Car, comme nous l’avons évoqué plus haut, hommes et femmes sont attachées à des rôles socialement construits et ce, dès l’enfance. Lise Savoie et Jeanne d’Arc Gaudet mettent en évidence que la famille, l’école et le travail sont trois espaces de socialisation importants à partir desquels hommes et femmes se définissent et apprennent la division des rôles liés au genre [31]. Étudiant le parcours de femmes en formation d’alphabétisation, elles montrent que l’intériorisation d’un rôle sexué, lié à une représentation de la femme davantage dévolue à l’espace privé, a influencé leur parcours et a contribué à écourter leur scolarité. Accéder à l’éducation et aux savoirs pour les femmes, être « sujets de connaissance » ne va pas de soi. Historiquement, comme le souligne Geneviève Fraisse, la plupart des obstacles à l’émancipation des femmes contenaient des arguments contre l’esprit et l’intelligence des femmes [32] qui les plaçaient, de par leur « nature féminine », du côté « des sentiments », dont l’espace restait confiné entre les murs du privé. Selon ces auteures, ces conditions sociales les ont longtemps écartées du domaine de la connaissance et c’est à partir de celles-ci que leur rapport au savoir s’est historiquement construit.

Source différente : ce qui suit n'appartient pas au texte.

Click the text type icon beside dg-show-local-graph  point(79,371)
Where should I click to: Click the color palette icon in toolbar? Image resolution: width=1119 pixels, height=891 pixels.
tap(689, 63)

Si nombre de femmes ont lutté et accédé à l’éducation et aux savoirs, d’autres doivent encore aujourd’hui constituer leur rapport au savoir dans le contexte d’une société et parfois d’un milieu familial, où la croyance en la supériorité masculine est encore forte [33]. Ce rapport aux savoirs est donc un enjeu important dans une perspective féministe d’émancipation en alpha car il est la condition de la prise de conscience de soi et des rapports entre les sexes qui permettent d’entrevoir la possibilité d’une transformation et d’engager une lutte pour l’obtenir [34].

De nouveau, l’approche féministe matérialiste nous apprend qu’il ne suffit pas de décréter l’égalité entre les membres du groupe pour qu’ils évoluent à parts égales, même avec un dispositif pédagogique qui le garantit. S’intéresser à cette dimension matérialiste pour l’appliquer au travers d’une pédagogie critique revient donc à s’intéresser au vécu des femmes pour en dénoncer les injustices, mais aussi à se situer chacun, chacune (hommes, femmes, formateurrices) en tant qu’entité à part entière au sein d’un même groupe, face à la question du pouvoir et des constructions sociales qui le rendent légitime, pour en découdre les fondements.

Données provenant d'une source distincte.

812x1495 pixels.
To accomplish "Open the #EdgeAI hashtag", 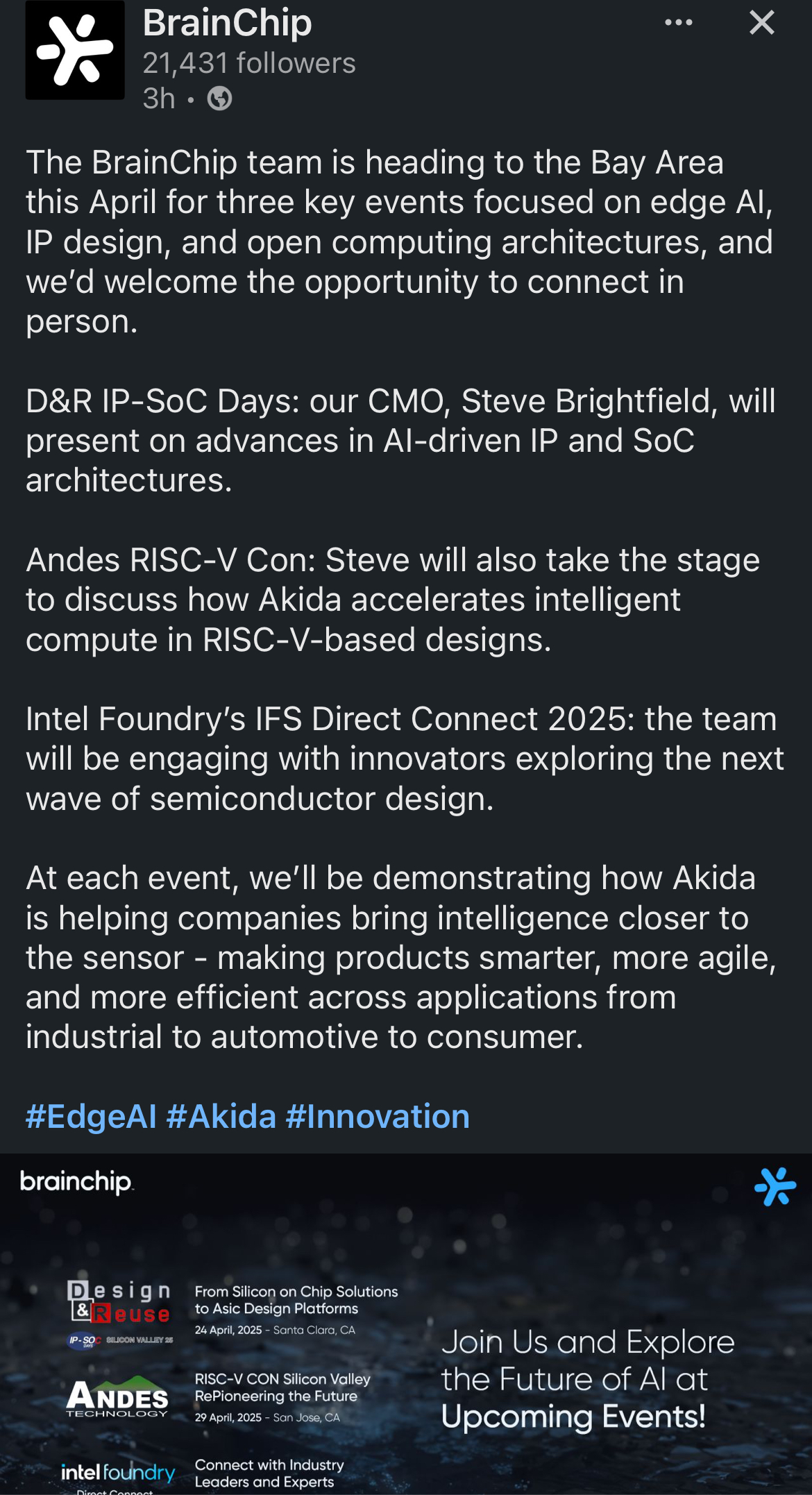I will click(91, 1117).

manif sous la pluie Paris contre la loi travail 31 mars 2016
Par Jeanne Menjoulet – licence CC BY-ND 2.0

Sortir d’une approche centrée sur une vision universelle de l’émancipation

Si dans une première phase, l’émancipation consiste à sortir, partiellement du moins, de la place qui nous a été assignée au sein des rapports sociaux, elle doit passer par différentes étapes pour se vivre à différents niveaux. S’intéresser au vécu des femmes, des opprimées, de celles et ceux qu’on n’entend que trop peu permet de faire remonter les situations d’oppression et de mieux comprendre les difficultés sociales, pour en dégager les origines et en faire des objets de lutte dans une phase ultérieure : faire émerger des combats d’émancipation multiples, selon les situations et les trajectoires historiquement situées. Mais aussi changer de perspective, en partant de leur position, pour penser l’émancipation à partir des situations de domination vécues par chacune.

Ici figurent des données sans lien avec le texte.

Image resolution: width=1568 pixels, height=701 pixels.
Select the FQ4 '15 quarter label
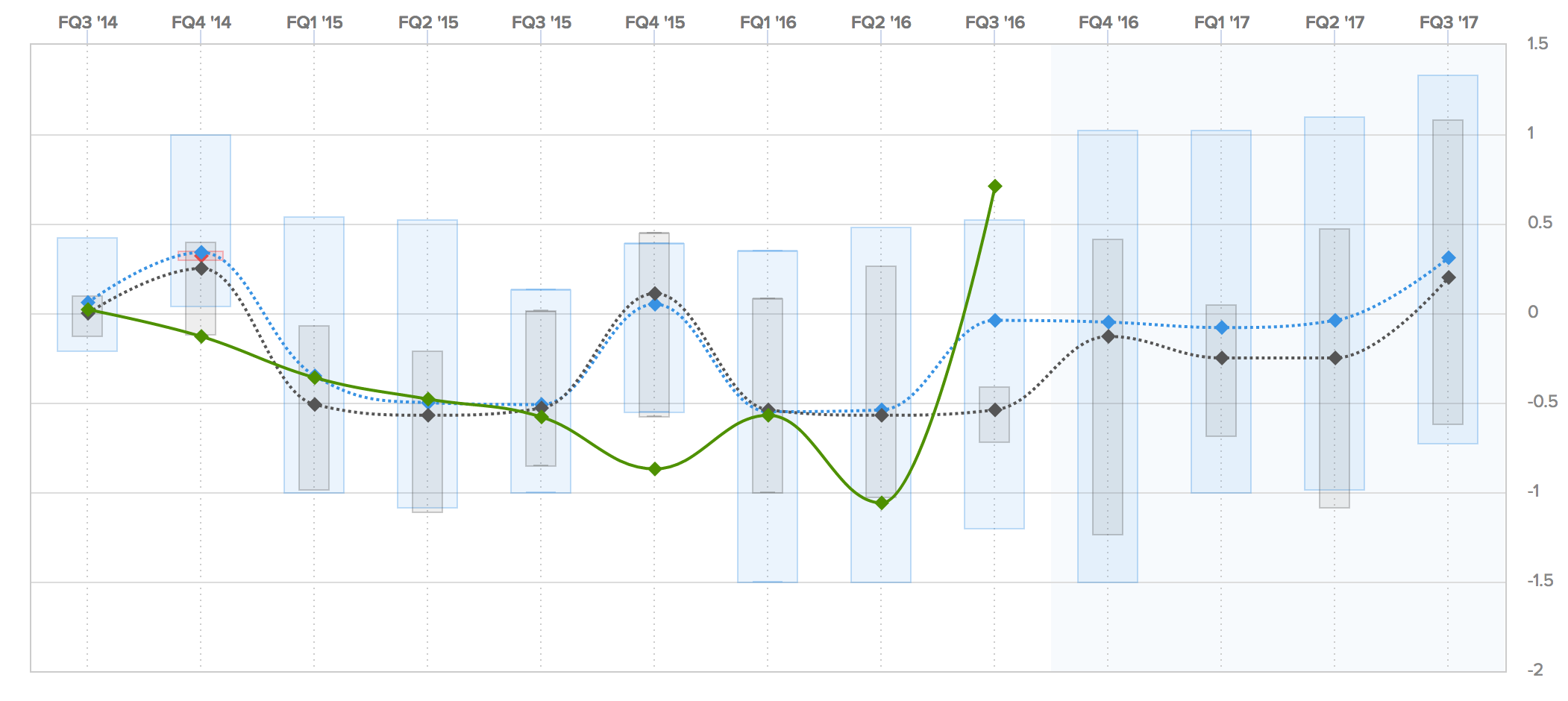coord(655,22)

C’est un peu ce que Pierre Jérémie Piolat nous apprend dans son article relatant un atelier d’écriture avec des femmes, réalisé au Gaffi [35]. Au travers de cette expérience, il nous présente un univers anthropologique où les discours des unes et des autres sont entendus pour laisser place à des grilles de lecture multiples d’une émancipation qui se veut transculturelle, parfois loin des postulats posés et imposés par la modernité occidentale. Il en ressort que, loin d’être soumises à une domination machiste (comme certains discours peuvent le prétendre), les participantes de confession musulmane, voilées pour la plupart, révèlent leur vision de l’émancipation, tissée d’une volonté d’affirmation de soi et de croyances, loin d’une imposition masculine. La conclusion de son article est simple et évocatrice de ce que nous souhaitons démontrer : l’émancipation ne peut être pensée pour les autres, sous couvert d’une norme universalisante prônant la libération des femmes [36], que les pays occidentaux ont, soi-disant, atteinte. Comme le disent les auteures d’Éducation populaire et féminisme, notre défi et notre cap, c’est de contrer ces tentations de penser à la place des autres, de voir les réalités par le masque universel (…). [37]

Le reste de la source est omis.